=== Problem ===
Below are entries. Pull out all lines containing "computer".
+++ Data to use
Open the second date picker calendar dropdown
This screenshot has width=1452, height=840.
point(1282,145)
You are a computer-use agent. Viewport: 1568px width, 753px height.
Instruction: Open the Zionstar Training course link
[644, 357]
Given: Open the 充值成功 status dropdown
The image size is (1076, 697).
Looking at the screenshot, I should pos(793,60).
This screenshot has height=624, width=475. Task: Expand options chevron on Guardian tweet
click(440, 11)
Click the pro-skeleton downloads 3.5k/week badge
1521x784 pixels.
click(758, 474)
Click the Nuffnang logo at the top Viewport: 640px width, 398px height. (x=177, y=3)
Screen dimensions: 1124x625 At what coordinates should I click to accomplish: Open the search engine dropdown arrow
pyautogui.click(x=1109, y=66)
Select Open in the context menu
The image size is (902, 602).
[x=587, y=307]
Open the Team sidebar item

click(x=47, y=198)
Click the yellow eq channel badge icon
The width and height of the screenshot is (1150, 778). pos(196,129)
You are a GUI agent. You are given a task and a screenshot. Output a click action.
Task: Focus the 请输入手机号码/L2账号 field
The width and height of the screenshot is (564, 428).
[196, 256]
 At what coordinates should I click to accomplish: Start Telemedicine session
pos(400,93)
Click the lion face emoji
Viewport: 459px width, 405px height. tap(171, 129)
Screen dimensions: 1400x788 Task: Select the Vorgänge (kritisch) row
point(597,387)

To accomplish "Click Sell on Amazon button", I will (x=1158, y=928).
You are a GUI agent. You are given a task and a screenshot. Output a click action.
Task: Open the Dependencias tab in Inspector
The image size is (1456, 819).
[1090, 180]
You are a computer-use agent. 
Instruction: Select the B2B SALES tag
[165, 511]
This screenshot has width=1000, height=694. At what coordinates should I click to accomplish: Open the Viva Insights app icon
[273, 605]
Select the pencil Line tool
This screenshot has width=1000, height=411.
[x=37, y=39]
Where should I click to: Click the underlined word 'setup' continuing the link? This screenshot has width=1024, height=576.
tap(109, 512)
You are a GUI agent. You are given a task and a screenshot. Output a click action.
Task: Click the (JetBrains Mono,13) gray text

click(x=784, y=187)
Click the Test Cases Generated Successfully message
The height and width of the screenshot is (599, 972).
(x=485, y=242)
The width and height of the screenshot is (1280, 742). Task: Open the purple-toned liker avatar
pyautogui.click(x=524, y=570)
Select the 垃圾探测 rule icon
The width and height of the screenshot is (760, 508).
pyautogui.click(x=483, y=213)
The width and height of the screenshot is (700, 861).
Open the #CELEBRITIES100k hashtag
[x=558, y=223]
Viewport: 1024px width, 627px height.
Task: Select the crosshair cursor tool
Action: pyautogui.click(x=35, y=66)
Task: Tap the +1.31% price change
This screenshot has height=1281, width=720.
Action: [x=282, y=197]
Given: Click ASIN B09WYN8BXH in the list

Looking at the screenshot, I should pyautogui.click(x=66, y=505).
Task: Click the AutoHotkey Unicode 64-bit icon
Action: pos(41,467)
++++++
=== Problem solution ===
You are a computer-use agent. Viewport: 1568px width, 753px height.
You are a computer-use agent. 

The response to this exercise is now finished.